* Task details: Could you repeat the listing exactly, leaving out the pictures?

* Supplied records:
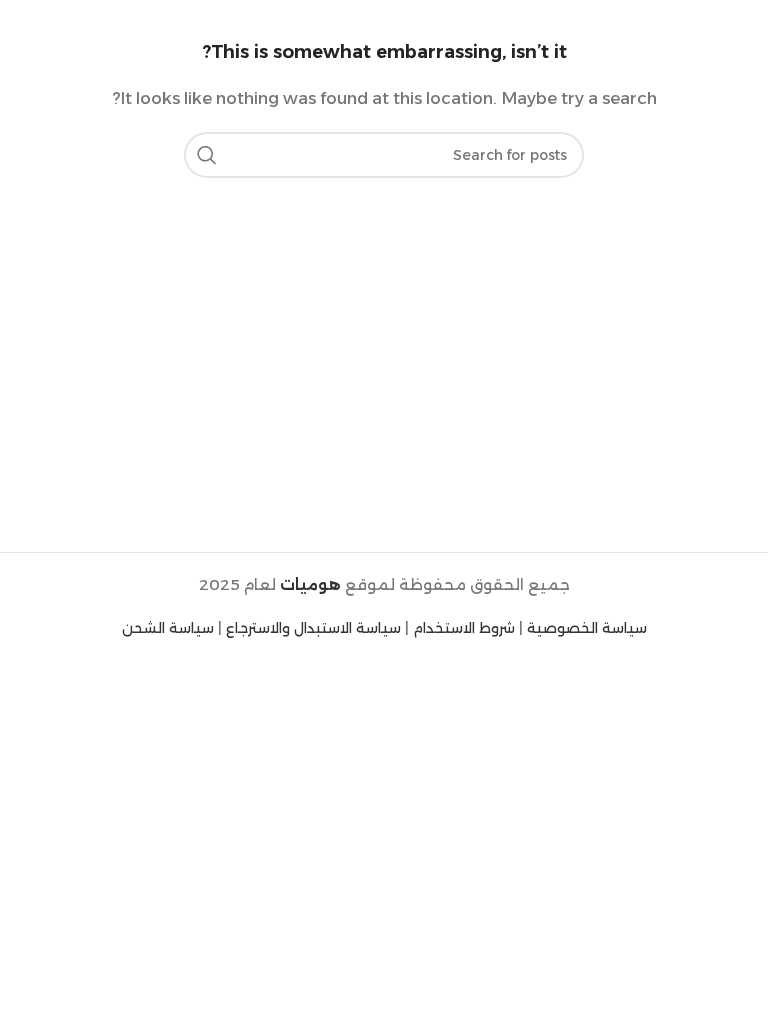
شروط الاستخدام (464, 628)
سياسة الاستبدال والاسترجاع (313, 628)
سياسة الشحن (168, 628)
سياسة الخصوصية (587, 628)
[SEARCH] (207, 155)
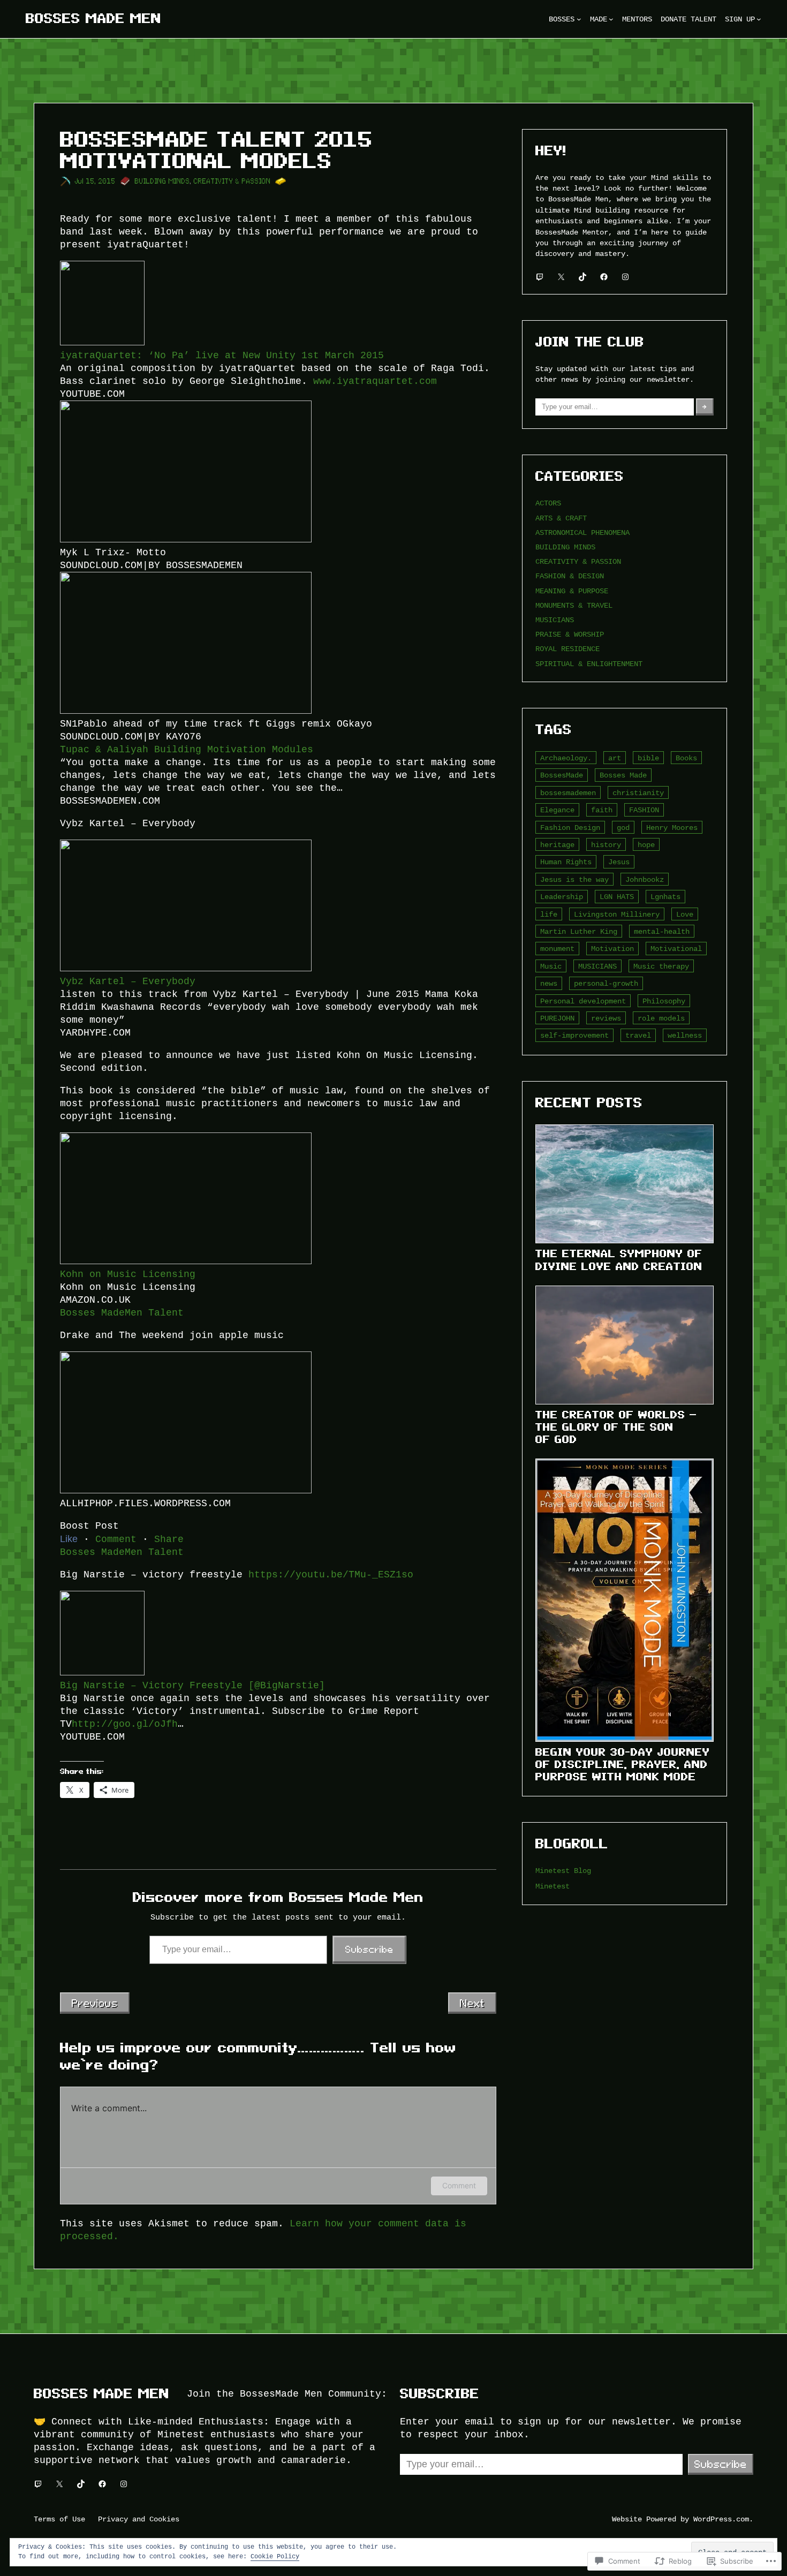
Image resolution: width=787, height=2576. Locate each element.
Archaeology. (566, 757)
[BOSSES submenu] (579, 19)
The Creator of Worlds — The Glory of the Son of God (616, 1427)
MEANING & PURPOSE (571, 590)
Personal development (583, 1001)
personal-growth (606, 983)
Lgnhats (665, 896)
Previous (95, 2003)
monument (557, 948)
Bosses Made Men (94, 18)
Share (169, 1539)
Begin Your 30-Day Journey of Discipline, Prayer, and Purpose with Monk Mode (622, 1764)
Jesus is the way (574, 879)
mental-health (662, 931)
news (548, 983)
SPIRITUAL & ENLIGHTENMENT (588, 663)
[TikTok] (582, 277)
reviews (606, 1018)
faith (601, 809)
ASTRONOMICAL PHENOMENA (582, 532)
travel (638, 1035)
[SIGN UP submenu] (758, 19)
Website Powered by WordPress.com (680, 2519)
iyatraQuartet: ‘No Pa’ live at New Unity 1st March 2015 (222, 355)
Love (684, 914)
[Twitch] (539, 277)
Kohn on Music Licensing (127, 1274)
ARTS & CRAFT (561, 518)
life (548, 914)
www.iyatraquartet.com (375, 381)
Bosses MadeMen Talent (122, 1313)
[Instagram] (625, 277)
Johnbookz (644, 879)
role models (661, 1018)
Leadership (561, 896)
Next (472, 2003)
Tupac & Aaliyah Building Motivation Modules (186, 749)
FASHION (644, 809)
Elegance (557, 809)
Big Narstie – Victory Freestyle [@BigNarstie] (192, 1685)
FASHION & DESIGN (569, 575)
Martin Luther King (578, 931)
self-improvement (574, 1035)
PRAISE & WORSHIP (569, 634)
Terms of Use (59, 2519)
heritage (557, 844)
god (623, 827)
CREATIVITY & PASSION (232, 181)
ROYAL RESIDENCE (567, 648)
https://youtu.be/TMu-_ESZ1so (330, 1574)
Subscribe (369, 1949)
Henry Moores (672, 827)
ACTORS (548, 503)
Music (551, 966)
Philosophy (663, 1001)
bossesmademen (568, 792)
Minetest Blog (563, 1870)
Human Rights (566, 861)
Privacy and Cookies (138, 2519)
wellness (685, 1035)
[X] (561, 277)
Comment (459, 2185)
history (606, 844)
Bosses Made (623, 775)
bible (648, 757)
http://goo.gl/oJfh (125, 1724)
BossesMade (561, 775)
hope (646, 844)
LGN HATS (617, 896)
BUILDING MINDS (162, 181)
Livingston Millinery (617, 914)
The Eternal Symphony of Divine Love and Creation (618, 1260)
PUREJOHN (557, 1018)
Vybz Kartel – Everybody (127, 981)
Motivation (612, 948)
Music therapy (661, 966)
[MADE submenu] (611, 19)
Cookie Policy (275, 2556)
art (614, 757)
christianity (638, 792)
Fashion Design (570, 827)
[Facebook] (604, 277)
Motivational (676, 948)
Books (686, 757)
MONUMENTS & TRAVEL (573, 605)
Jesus (619, 861)
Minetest (552, 1886)
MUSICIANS (554, 619)
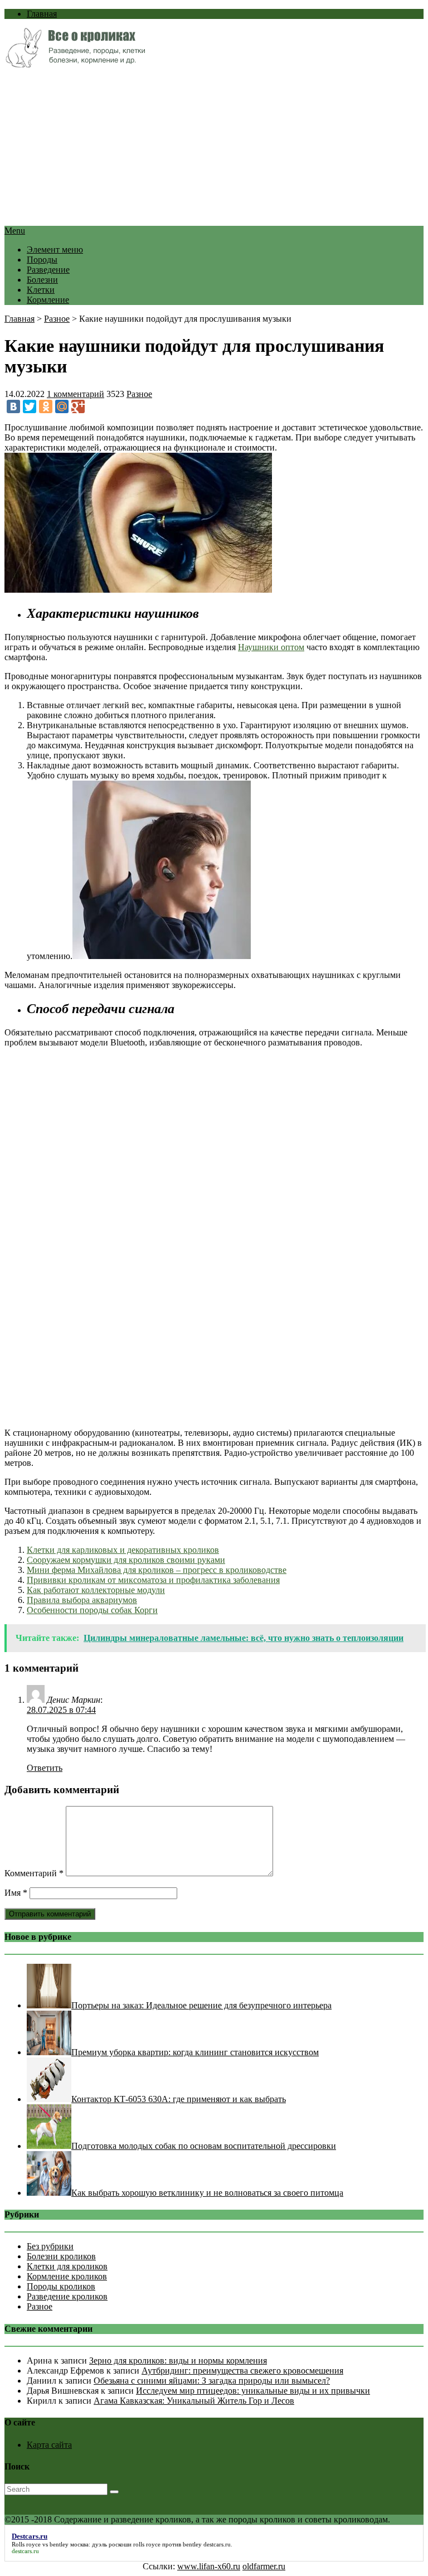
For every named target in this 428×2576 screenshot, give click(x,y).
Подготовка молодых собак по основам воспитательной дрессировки (203, 2146)
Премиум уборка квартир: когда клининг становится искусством (195, 2052)
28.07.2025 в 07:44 (61, 1710)
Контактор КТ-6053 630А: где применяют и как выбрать (178, 2099)
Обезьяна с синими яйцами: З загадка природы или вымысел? (212, 2380)
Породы (42, 259)
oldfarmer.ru (263, 2566)
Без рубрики (50, 2246)
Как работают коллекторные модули (96, 1590)
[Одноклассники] (45, 406)
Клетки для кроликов (67, 2266)
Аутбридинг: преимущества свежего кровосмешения (242, 2370)
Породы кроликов (61, 2286)
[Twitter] (29, 406)
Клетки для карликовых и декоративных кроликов (123, 1550)
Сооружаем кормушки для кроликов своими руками (126, 1560)
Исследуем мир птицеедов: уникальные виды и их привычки (253, 2390)
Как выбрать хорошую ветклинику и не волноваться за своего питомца (207, 2192)
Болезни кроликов (61, 2256)
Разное (57, 318)
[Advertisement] (214, 148)
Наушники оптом (271, 647)
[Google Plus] (78, 406)
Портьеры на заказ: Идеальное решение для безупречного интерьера (201, 2005)
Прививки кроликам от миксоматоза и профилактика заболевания (153, 1580)
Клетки (41, 289)
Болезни (42, 279)
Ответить (44, 1768)
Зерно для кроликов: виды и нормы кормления (178, 2360)
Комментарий (34, 1873)
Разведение (48, 269)
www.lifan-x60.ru (208, 2566)
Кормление (48, 299)
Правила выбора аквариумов (82, 1600)
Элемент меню (55, 249)
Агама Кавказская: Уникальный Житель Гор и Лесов (194, 2400)
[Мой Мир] (62, 406)
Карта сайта (49, 2444)
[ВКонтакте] (13, 406)
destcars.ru (217, 2544)
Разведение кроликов (67, 2296)
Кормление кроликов (67, 2276)
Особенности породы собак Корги (92, 1610)
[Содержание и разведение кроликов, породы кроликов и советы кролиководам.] (74, 64)
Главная (42, 13)
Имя (15, 1892)
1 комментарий (75, 394)
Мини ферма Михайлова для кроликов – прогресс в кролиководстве (156, 1570)
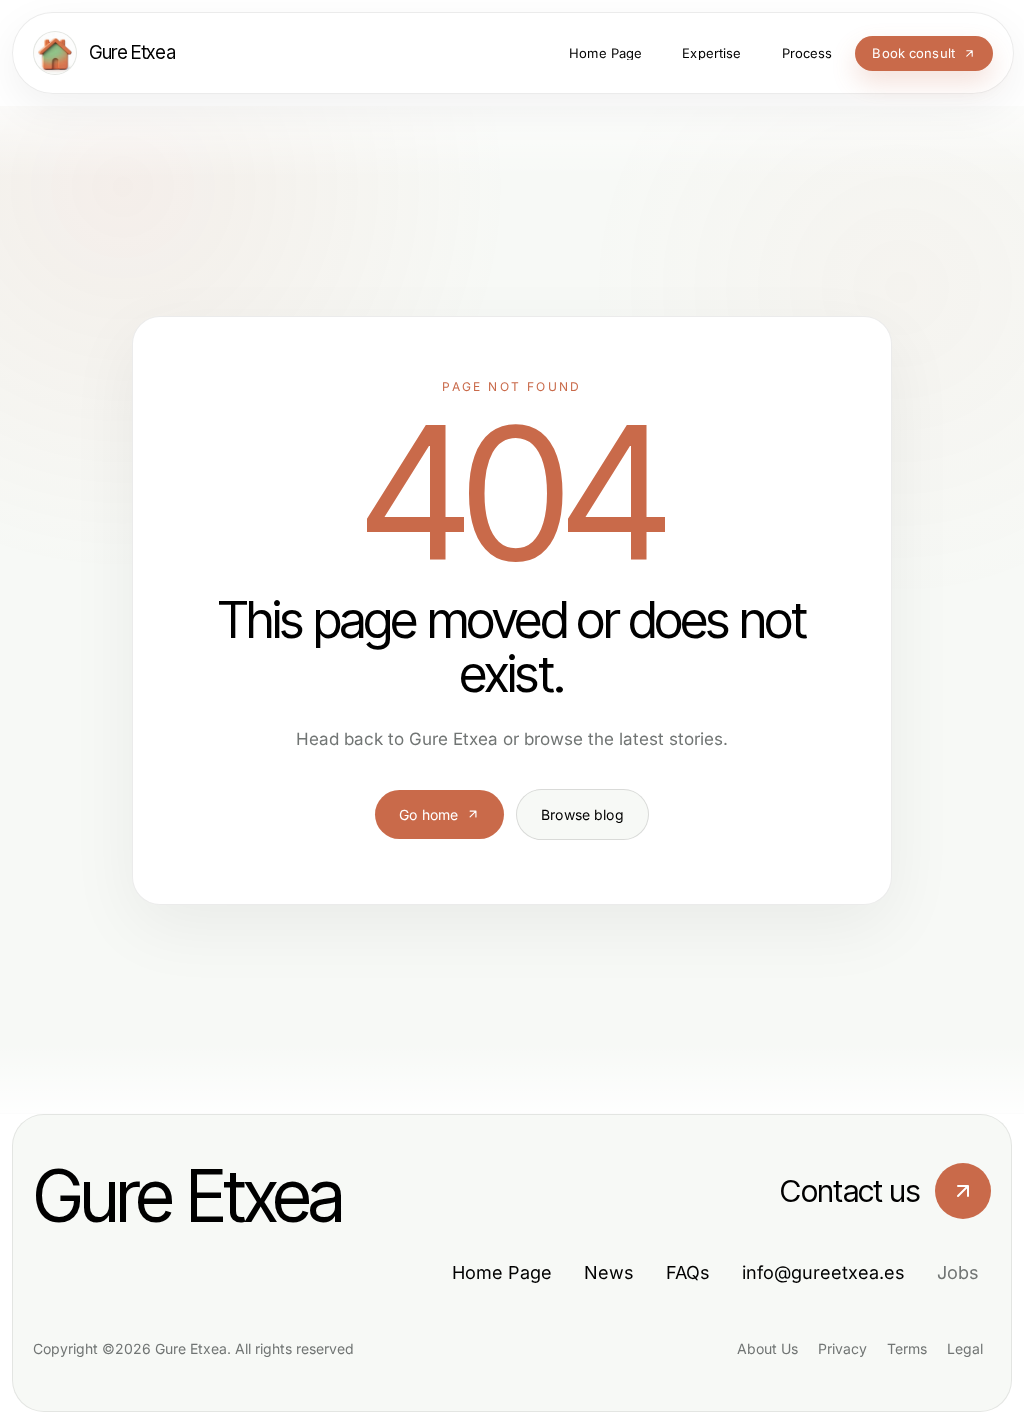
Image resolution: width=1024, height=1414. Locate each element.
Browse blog (582, 814)
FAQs (688, 1272)
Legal (965, 1348)
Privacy (842, 1348)
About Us (767, 1348)
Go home (428, 814)
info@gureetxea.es (823, 1272)
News (609, 1272)
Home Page (502, 1272)
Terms (907, 1348)
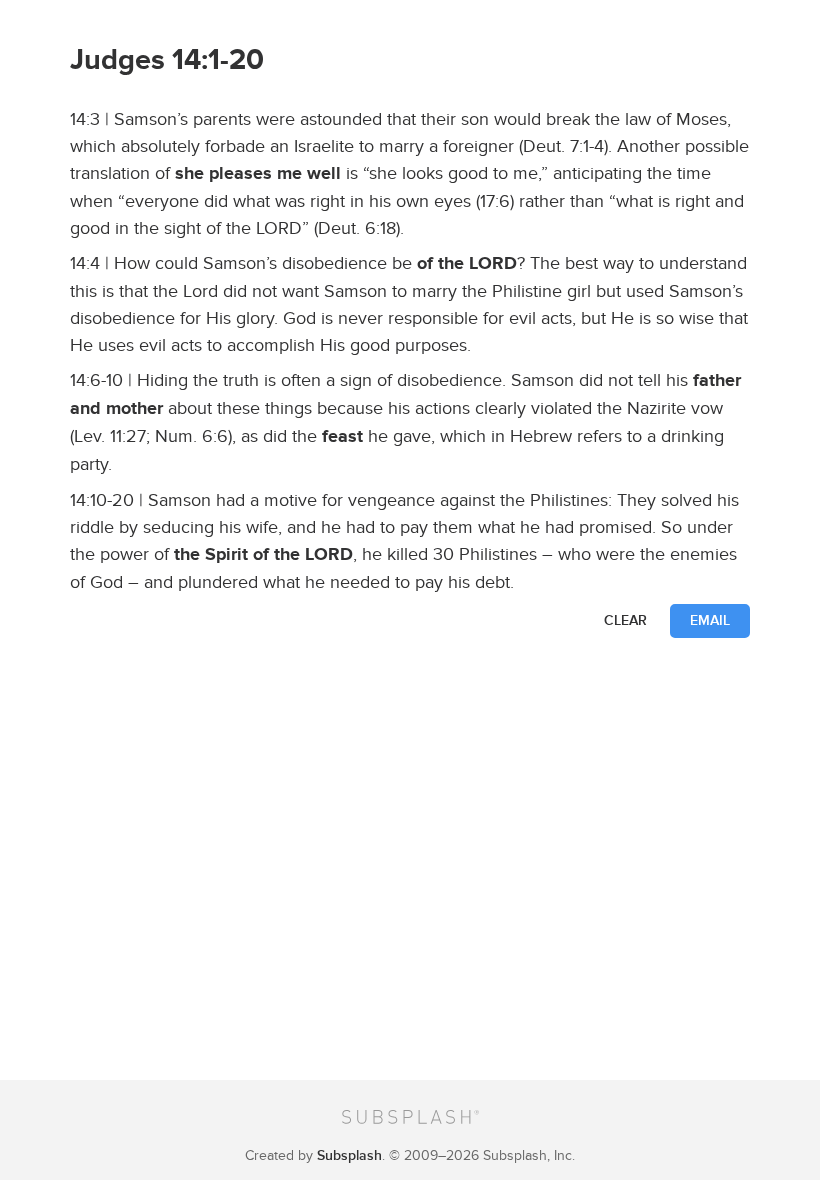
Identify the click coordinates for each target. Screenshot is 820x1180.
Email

* Output of the task:
شروط الاستخدام (464, 628)
سياسة الاستبدال والاسترجاع (313, 628)
سياسة الشحن (168, 628)
سياسة الخصوصية (587, 628)
[SEARCH] (207, 155)
Image resolution: width=787, height=2576. Locate each element.
Archaeology. (566, 757)
[BOSSES submenu] (579, 19)
The Creator of Worlds — The Glory of the Son of God (616, 1427)
MEANING & PURPOSE (571, 590)
Personal development (583, 1001)
personal-growth (606, 983)
Lgnhats (665, 896)
Previous (95, 2003)
monument (557, 948)
Bosses Made Men (94, 18)
Share (169, 1539)
Begin Your 30-Day Journey of Discipline, Prayer, and Purpose with Monk Mode (622, 1764)
Jesus is the way (574, 879)
mental-health (662, 931)
news (548, 983)
SPIRITUAL & ENLIGHTENMENT (588, 663)
[TikTok] (582, 277)
reviews (606, 1018)
faith (601, 809)
ASTRONOMICAL PHENOMENA (582, 532)
travel (638, 1035)
[SIGN UP submenu] (758, 19)
Website Powered by WordPress.com (680, 2519)
iyatraQuartet: ‘No Pa’ live at New Unity 1st March 2015 (222, 355)
Love (684, 914)
[Twitch] (539, 277)
Kohn on Music Licensing (127, 1274)
ARTS & CRAFT (561, 518)
life (548, 914)
www.iyatraquartet.com (375, 381)
Bosses MadeMen Talent (122, 1313)
[Instagram] (625, 277)
Johnbookz (644, 879)
role models (661, 1018)
Leadership (561, 896)
Next (472, 2003)
Tupac & Aaliyah Building Motivation Modules (186, 749)
FASHION (644, 809)
Elegance (557, 809)
Big Narstie – Victory Freestyle [@BigNarstie] (192, 1685)
FASHION & DESIGN (569, 575)
Martin Luther King (578, 931)
self-improvement (574, 1035)
PRAISE & WORSHIP (569, 634)
Terms of Use (59, 2519)
heritage (557, 844)
god (623, 827)
CREATIVITY & PASSION (232, 181)
ROYAL RESIDENCE (567, 648)
https://youtu.be/TMu-_ESZ1so (330, 1574)
Subscribe (369, 1949)
Henry Moores (672, 827)
ACTORS (548, 503)
Music (551, 966)
Philosophy (663, 1001)
bossesmademen (568, 792)
Minetest Blog (563, 1870)
Human Rights (566, 861)
Privacy and Cookies (138, 2519)
wellness (685, 1035)
[X] (561, 277)
Comment (459, 2185)
history (606, 844)
Bosses Made (623, 775)
bible (648, 757)
http://goo.gl/oJfh (125, 1724)
BossesMade (561, 775)
hope (646, 844)
LGN HATS (617, 896)
BUILDING MINDS (162, 181)
Livingston Millinery (617, 914)
The Eternal Symphony of Divine Love and Creation (618, 1260)
PUREJOHN (557, 1018)
Vybz Kartel – Everybody (127, 981)
Motivation (612, 948)
Music therapy (661, 966)
[MADE submenu] (611, 19)
Cookie Policy (275, 2556)
art (614, 757)
christianity (638, 792)
Fashion Design (570, 827)
[Facebook] (604, 277)
Motivational (676, 948)
Books (686, 757)
MONUMENTS & TRAVEL (573, 605)
Jesus (619, 861)
Minetest (552, 1886)
MUSICIANS (554, 619)
For every named target in this 428×2576 screenshot, give click(x,y).
Подготовка молодых собак по основам воспитательной дрессировки (203, 2146)
Премиум уборка квартир: когда клининг становится искусством (195, 2052)
28.07.2025 в 07:44 (61, 1710)
Контактор КТ-6053 630А: где применяют и как выбрать (178, 2099)
Обезьяна с синими яйцами: З загадка природы или вымысел? (212, 2380)
Породы (42, 259)
oldfarmer.ru (263, 2566)
Без рубрики (50, 2246)
Как работают коллекторные модули (96, 1590)
[Одноклассники] (45, 406)
Клетки для кроликов (67, 2266)
Аутбридинг: преимущества свежего кровосмешения (242, 2370)
Породы кроликов (61, 2286)
[Twitter] (29, 406)
Клетки для карликовых и декоративных кроликов (123, 1550)
Сооружаем кормушки для кроликов своими руками (126, 1560)
Исследуем мир птицеедов: уникальные виды и их привычки (253, 2390)
Как выбрать хорошую ветклинику и не волноваться за своего питомца (207, 2192)
Болезни кроликов (61, 2256)
Разное (57, 318)
[Advertisement] (214, 148)
Наушники оптом (271, 647)
[Google Plus] (78, 406)
Портьеры на заказ: Идеальное решение для безупречного интерьера (201, 2005)
Прививки кроликам от миксоматоза и профилактика заболевания (153, 1580)
Клетки (41, 289)
Болезни (42, 279)
Ответить (44, 1768)
Зерно для кроликов: виды и нормы кормления (178, 2360)
Комментарий (34, 1873)
Разведение (48, 269)
www.lifan-x60.ru (208, 2566)
Кормление (48, 299)
Правила выбора аквариумов (82, 1600)
Элемент меню (55, 249)
Агама Кавказская: Уникальный Житель Гор и Лесов (194, 2400)
[Мой Мир] (62, 406)
Карта сайта (49, 2444)
[ВКонтакте] (13, 406)
destcars.ru (217, 2544)
Разведение кроликов (67, 2296)
Кормление кроликов (67, 2276)
Особенности породы собак Корги (92, 1610)
[Содержание и разведение кроликов, породы кроликов и советы кролиководам.] (74, 64)
Главная (42, 13)
Имя (15, 1892)
1 комментарий (75, 394)
Мини ферма Михайлова для кроликов – прогресс в кролиководстве (156, 1570)
Image resolution: width=1024, height=1414. Locate each element.
Browse blog (582, 814)
FAQs (688, 1272)
Legal (965, 1348)
Privacy (842, 1348)
About Us (767, 1348)
Go home (428, 814)
info@gureetxea.es (823, 1272)
News (609, 1272)
Home Page (502, 1272)
Terms (907, 1348)
Identify the click coordinates for each target. Screenshot is 820x1180.
Email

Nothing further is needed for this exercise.